This week we have author Rachael Thomas talking about what happens after the first draft.
After the First Draft
You’ve written those magical words ‘the end’ and that achievement alone deserves celebration. The fact that you have committed yourself and finished the story is amazing. Once you’ve celebrated it’s time to get the manuscript out again – because ‘the end’ is only the beginning!
I’m a self-confessed perfectionist and I can so easily tie myself in knots, deleting words because they are not good enough or going over and over what I’ve written knowing it isn’t perfect. First drafts can be a garbled mess. A string of words from the writer’s mind in some sort of order. A first draft is never perfect.
Finally, I am beginning to accept that first drafts aren’t meant to brilliantly crafted pieces of writing. The first draft is merely an assembly of words with which you will create your story later on, during the editing and revising process ahead of submission.
Now we’ve established that a first draft is not carved in stone and that the words within it can be changed, deleted, added to, or moved, it’s time to look at how to deal with that jumble of ramblings which make up your first draft.
1. Put the manuscript away. Walk away from it and don’t look at it. I would suggest at least two weeks, more if you have the time.
Doing this gives you space from the story, from the words that are drafted on your page. It will give you thinking time. When you return to your first draft your mind will be refreshed and the story will appear either new to you or not as bad as you think.
Time away creates distance from the jumble of words that poured on the page and will also allow you to see those glaring plot holes you happily skipped over in the first draft.
2. Print out the manuscript. This is something I find really useful as reading the story on the computer screen is different to reading it on a printed page. It’s amazing how you can read something on the screen, yet it appears completely different when it’s on a piece of paper. This allows anything from silly spelling mistakes to massive continuity issues to show up.
For best results ensure your printed copy is double spaced so there is plenty of room for notes. I always have a notebook to hand, for things I want to go deeper into as I revise the story. If you have made notes whilst writing your first draft, like timelines, character studies, gather these up. Arm yourself with coloured pens, sticky notes and anything else which will help you pull together the threads within the first draft.
3. Read the full manuscript, jotting down any issues you stumble across either in your notebook or on the manuscript. Once this is done you can go back and read scene by scene, delving deeper and using your earlier notes as reference.
Asking yourself, does each scene move the story forward? Do my characters achieve their goal? Are there any glaring plot holes – major inconsistency in the story which are totally out of place? Have I made the most of a scene or even missed one out completely?

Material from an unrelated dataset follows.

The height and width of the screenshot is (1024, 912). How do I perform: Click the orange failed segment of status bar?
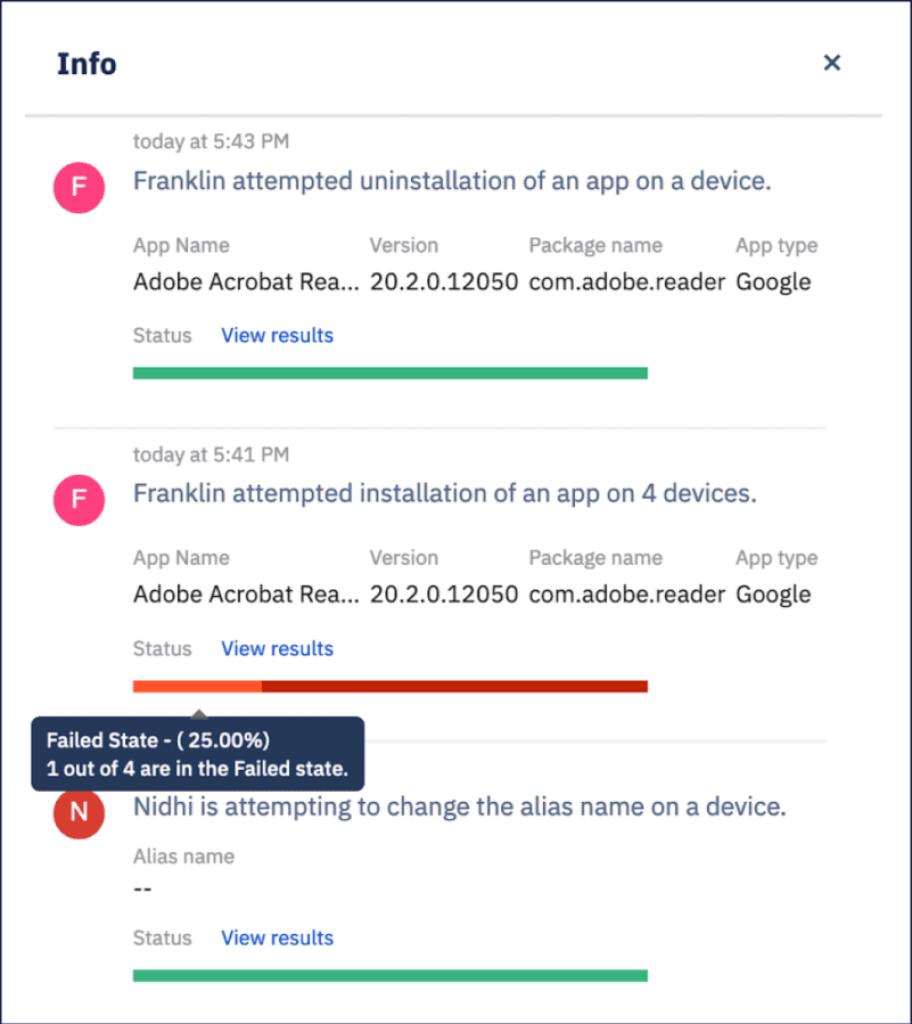197,686
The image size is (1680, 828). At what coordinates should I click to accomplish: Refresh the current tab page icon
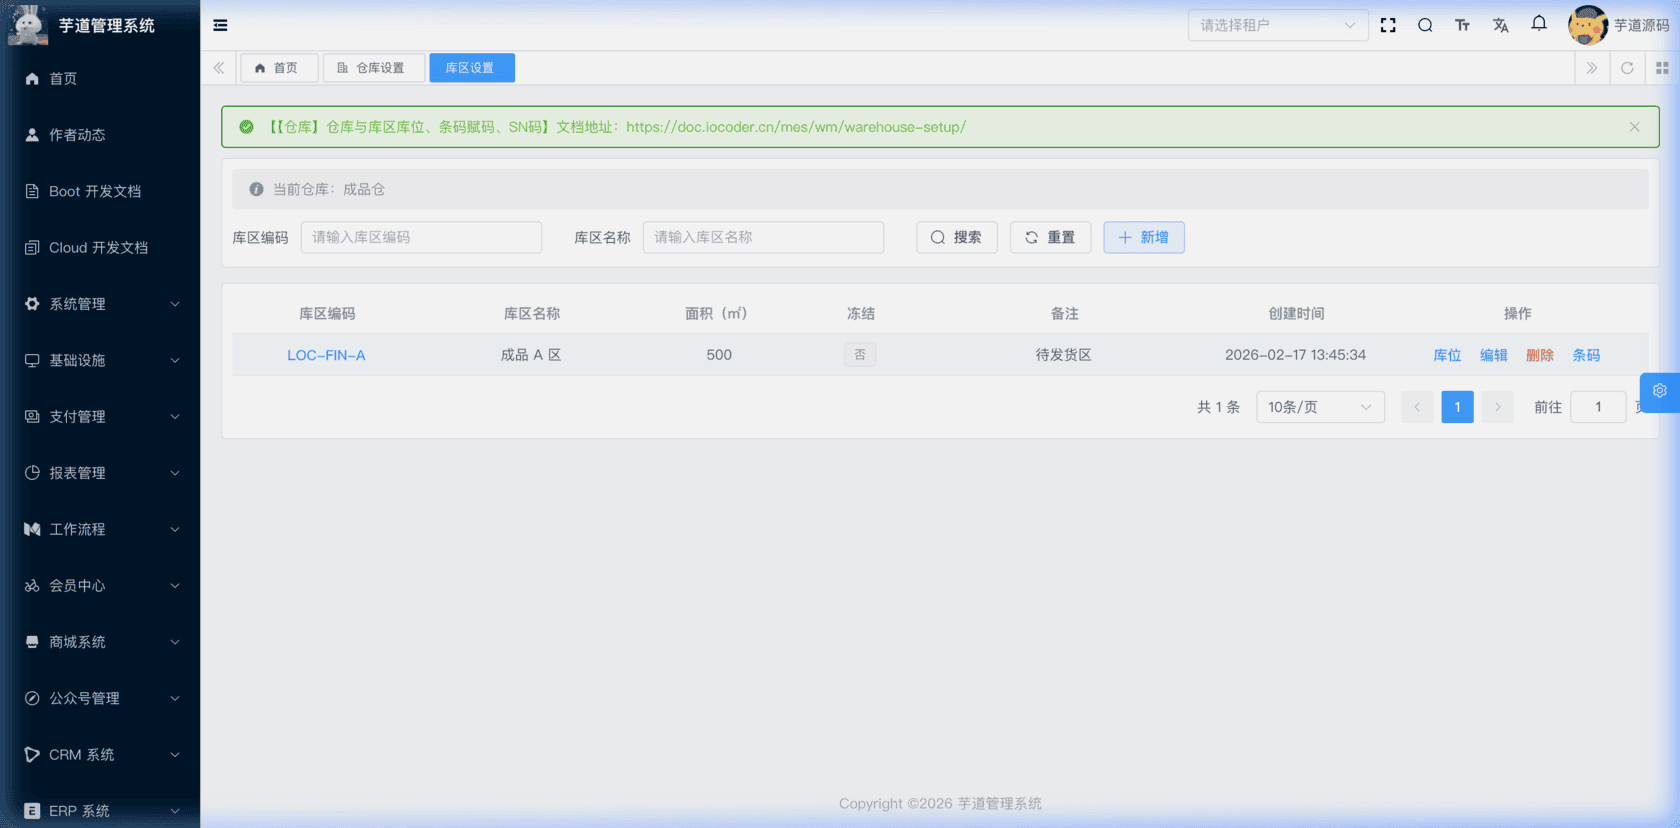pos(1627,68)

4. Re-read the revised manuscript. Check for smaller inconsistences.
Things like a change of eye colour for a character, or a minor character suddenly finding themselves with a new name. They sound silly things, but they are so easy to do when you are in the throes of creating your first draft!
Look for spelling and grammar errors.
Ensure all minor threads are stitched up neatly. For instance, the reader will want to know what happened to that minor character which flitted into one of your scenes.
5. Now it’s time to send your manuscript to your critique partner or beta reader if you are lucky enough to have one. If you are not happy with that thought, then reading the manuscript through again in yet another format helps, such as loading it onto your kindle. Make notes or collate your readers’ notes so that you can make any final changes.
Now your story is ready to go to your editor. That magical fresh pair of eyes who will help you polish your words into the best story it can be – which will undoubtably mean yet more revisions!
But remember. There isn’t a right or wrong way to revise your first draft, just as there isn’t a correct number of times to do it. Each writer, even each story, is different and certain techniques work for some and not for others.